> [Exercise brief]:
Rewrite the rows below, replacing "Instruction" with "Directive" and leaving all other text unchanged.

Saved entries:
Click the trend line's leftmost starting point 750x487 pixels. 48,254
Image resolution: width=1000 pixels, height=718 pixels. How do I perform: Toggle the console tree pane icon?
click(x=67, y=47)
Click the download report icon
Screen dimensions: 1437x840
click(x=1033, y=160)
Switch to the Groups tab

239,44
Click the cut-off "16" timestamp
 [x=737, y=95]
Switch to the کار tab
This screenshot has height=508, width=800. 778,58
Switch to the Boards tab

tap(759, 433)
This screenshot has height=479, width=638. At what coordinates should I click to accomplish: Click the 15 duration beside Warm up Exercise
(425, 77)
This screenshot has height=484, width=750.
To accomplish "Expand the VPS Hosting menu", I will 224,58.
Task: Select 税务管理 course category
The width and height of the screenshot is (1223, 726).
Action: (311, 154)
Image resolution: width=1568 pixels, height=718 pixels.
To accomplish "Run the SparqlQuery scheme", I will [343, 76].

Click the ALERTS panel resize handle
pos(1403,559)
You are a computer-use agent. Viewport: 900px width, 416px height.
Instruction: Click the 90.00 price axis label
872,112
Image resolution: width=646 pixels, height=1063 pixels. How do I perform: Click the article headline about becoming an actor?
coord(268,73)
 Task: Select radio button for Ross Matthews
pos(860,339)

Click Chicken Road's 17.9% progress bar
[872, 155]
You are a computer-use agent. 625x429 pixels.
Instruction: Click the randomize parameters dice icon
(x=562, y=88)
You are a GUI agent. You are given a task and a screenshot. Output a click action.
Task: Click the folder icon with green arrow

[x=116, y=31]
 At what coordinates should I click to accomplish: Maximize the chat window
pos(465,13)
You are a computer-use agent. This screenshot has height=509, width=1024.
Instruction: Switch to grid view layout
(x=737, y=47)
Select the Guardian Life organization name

> [Full response]:
Click the trend line's leftmost starting point 750x487 pixels. 48,254
Image resolution: width=1000 pixels, height=718 pixels. How do I perform: Toggle the console tree pane icon?
click(x=67, y=47)
Click the download report icon
Screen dimensions: 1437x840
click(x=1033, y=160)
Switch to the Groups tab

239,44
Click the cut-off "16" timestamp
 [x=737, y=95]
Switch to the کار tab
This screenshot has height=508, width=800. 778,58
Switch to the Boards tab

tap(759, 433)
This screenshot has height=479, width=638. At what coordinates should I click to accomplish: Click the 15 duration beside Warm up Exercise
(425, 77)
This screenshot has height=484, width=750.
To accomplish "Expand the VPS Hosting menu", I will 224,58.
Task: Select 税务管理 course category
The width and height of the screenshot is (1223, 726).
Action: (311, 154)
Image resolution: width=1568 pixels, height=718 pixels.
To accomplish "Run the SparqlQuery scheme", I will [343, 76].

Click the ALERTS panel resize handle
pos(1403,559)
You are a computer-use agent. Viewport: 900px width, 416px height.
Directive: Click the 90.00 price axis label
872,112
Image resolution: width=646 pixels, height=1063 pixels. How do I perform: Click the article headline about becoming an actor?
coord(268,73)
 Task: Select radio button for Ross Matthews
pos(860,339)

Click Chicken Road's 17.9% progress bar
[872, 155]
You are a computer-use agent. 625x429 pixels.
Directive: Click the randomize parameters dice icon
(x=562, y=88)
You are a GUI agent. You are given a task and a screenshot. Output a click action.
Task: Click the folder icon with green arrow

[x=116, y=31]
 At what coordinates should I click to accomplish: Maximize the chat window
pos(465,13)
You are a computer-use agent. This screenshot has height=509, width=1024.
Directive: Switch to grid view layout
(x=737, y=47)
Select the Guardian Life organization name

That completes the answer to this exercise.